• **Exercise data**:
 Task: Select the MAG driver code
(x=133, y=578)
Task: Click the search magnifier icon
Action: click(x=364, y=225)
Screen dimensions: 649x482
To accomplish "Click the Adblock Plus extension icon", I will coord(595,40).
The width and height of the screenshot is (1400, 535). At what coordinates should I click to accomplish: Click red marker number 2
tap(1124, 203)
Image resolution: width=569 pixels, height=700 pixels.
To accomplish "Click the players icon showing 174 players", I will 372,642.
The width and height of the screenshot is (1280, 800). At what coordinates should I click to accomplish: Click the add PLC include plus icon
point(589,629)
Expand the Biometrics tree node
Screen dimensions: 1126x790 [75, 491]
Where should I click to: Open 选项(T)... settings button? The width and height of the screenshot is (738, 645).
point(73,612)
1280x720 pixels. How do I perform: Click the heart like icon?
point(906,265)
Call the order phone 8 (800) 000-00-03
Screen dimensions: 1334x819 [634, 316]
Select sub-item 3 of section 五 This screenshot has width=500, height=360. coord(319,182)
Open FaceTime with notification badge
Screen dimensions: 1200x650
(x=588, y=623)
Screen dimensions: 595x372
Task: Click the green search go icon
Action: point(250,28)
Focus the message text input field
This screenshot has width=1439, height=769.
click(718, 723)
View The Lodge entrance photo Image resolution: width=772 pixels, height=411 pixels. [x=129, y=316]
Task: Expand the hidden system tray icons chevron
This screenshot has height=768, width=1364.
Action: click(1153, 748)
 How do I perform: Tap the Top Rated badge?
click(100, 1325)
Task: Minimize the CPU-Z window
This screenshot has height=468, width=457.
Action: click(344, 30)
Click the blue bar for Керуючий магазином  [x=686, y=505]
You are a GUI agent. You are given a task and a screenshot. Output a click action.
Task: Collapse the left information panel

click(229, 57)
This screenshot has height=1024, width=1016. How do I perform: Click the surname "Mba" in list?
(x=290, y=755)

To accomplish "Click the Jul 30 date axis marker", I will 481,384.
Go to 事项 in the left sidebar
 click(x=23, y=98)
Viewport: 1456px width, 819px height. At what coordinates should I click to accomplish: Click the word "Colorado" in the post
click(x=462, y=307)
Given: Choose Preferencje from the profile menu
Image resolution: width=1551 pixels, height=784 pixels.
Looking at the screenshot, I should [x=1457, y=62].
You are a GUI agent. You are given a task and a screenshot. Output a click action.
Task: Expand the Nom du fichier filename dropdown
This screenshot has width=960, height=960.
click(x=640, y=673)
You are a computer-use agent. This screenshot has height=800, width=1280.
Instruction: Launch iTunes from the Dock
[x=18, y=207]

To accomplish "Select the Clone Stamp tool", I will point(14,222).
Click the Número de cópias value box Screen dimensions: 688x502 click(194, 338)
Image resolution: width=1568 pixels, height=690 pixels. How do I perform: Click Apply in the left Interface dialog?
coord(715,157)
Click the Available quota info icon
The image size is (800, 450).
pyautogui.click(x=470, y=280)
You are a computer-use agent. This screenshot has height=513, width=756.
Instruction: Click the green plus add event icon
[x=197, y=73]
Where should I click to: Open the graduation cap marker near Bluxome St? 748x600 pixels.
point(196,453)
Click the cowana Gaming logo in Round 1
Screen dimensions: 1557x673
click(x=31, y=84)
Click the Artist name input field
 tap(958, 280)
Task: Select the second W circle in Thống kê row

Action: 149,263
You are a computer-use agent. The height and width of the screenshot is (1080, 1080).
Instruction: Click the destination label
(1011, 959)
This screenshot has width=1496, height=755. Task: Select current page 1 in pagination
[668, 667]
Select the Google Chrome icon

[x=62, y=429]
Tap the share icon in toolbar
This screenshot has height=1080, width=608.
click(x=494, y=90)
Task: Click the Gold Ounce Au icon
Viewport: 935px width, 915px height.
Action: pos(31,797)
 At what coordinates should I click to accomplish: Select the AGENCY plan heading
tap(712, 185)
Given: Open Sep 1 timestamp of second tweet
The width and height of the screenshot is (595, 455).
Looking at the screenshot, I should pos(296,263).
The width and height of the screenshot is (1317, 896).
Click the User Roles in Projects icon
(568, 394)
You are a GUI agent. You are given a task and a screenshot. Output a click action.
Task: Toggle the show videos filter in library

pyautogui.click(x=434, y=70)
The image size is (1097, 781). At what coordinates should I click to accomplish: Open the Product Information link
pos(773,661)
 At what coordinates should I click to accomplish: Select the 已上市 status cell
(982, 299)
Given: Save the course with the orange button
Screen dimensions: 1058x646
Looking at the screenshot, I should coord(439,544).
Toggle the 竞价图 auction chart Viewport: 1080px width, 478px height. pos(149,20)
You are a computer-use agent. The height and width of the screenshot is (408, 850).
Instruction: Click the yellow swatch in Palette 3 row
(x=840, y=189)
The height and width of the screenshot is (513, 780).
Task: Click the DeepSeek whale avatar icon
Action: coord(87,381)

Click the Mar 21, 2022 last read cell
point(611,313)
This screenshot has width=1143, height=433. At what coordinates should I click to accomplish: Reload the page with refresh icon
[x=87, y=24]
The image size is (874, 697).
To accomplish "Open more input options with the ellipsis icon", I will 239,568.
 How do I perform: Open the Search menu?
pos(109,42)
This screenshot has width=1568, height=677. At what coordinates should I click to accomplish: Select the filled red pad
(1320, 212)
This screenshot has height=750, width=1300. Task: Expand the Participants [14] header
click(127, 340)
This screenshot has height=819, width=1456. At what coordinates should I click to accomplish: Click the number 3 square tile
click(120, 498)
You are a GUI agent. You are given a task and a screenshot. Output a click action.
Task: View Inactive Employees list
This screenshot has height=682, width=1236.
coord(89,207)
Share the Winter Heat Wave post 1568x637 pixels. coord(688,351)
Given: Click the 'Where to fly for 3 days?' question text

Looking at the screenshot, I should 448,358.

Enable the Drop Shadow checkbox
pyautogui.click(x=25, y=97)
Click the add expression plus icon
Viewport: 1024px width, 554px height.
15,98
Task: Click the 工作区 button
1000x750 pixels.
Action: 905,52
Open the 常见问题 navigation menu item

• **Exercise goal**: The required output is the stretch of entries above from the line containing "This screenshot has width=1439, height=769." through the line containing "Click the Número", reproduced exactly.

• **Completed exercise**:
This screenshot has width=1439, height=769.
click(718, 723)
View The Lodge entrance photo Image resolution: width=772 pixels, height=411 pixels. [x=129, y=316]
Task: Expand the hidden system tray icons chevron
This screenshot has height=768, width=1364.
Action: click(1153, 748)
 How do I perform: Tap the Top Rated badge?
click(100, 1325)
Task: Minimize the CPU-Z window
This screenshot has height=468, width=457.
Action: click(344, 30)
Click the blue bar for Керуючий магазином  [x=686, y=505]
You are a GUI agent. You are given a task and a screenshot. Output a click action.
Task: Collapse the left information panel

click(229, 57)
This screenshot has height=1024, width=1016. How do I perform: Click the surname "Mba" in list?
(x=290, y=755)

To accomplish "Click the Jul 30 date axis marker", I will 481,384.
Go to 事项 in the left sidebar
 click(x=23, y=98)
Viewport: 1456px width, 819px height. At what coordinates should I click to accomplish: Click the word "Colorado" in the post
click(x=462, y=307)
Given: Choose Preferencje from the profile menu
Image resolution: width=1551 pixels, height=784 pixels.
Looking at the screenshot, I should [x=1457, y=62].
You are a GUI agent. You are given a task and a screenshot. Output a click action.
Task: Expand the Nom du fichier filename dropdown
This screenshot has width=960, height=960.
click(x=640, y=673)
You are a computer-use agent. This screenshot has height=800, width=1280.
Instruction: Launch iTunes from the Dock
[x=18, y=207]

To accomplish "Select the Clone Stamp tool", I will point(14,222).
Click the Número de cópias value box Screen dimensions: 688x502 click(194, 338)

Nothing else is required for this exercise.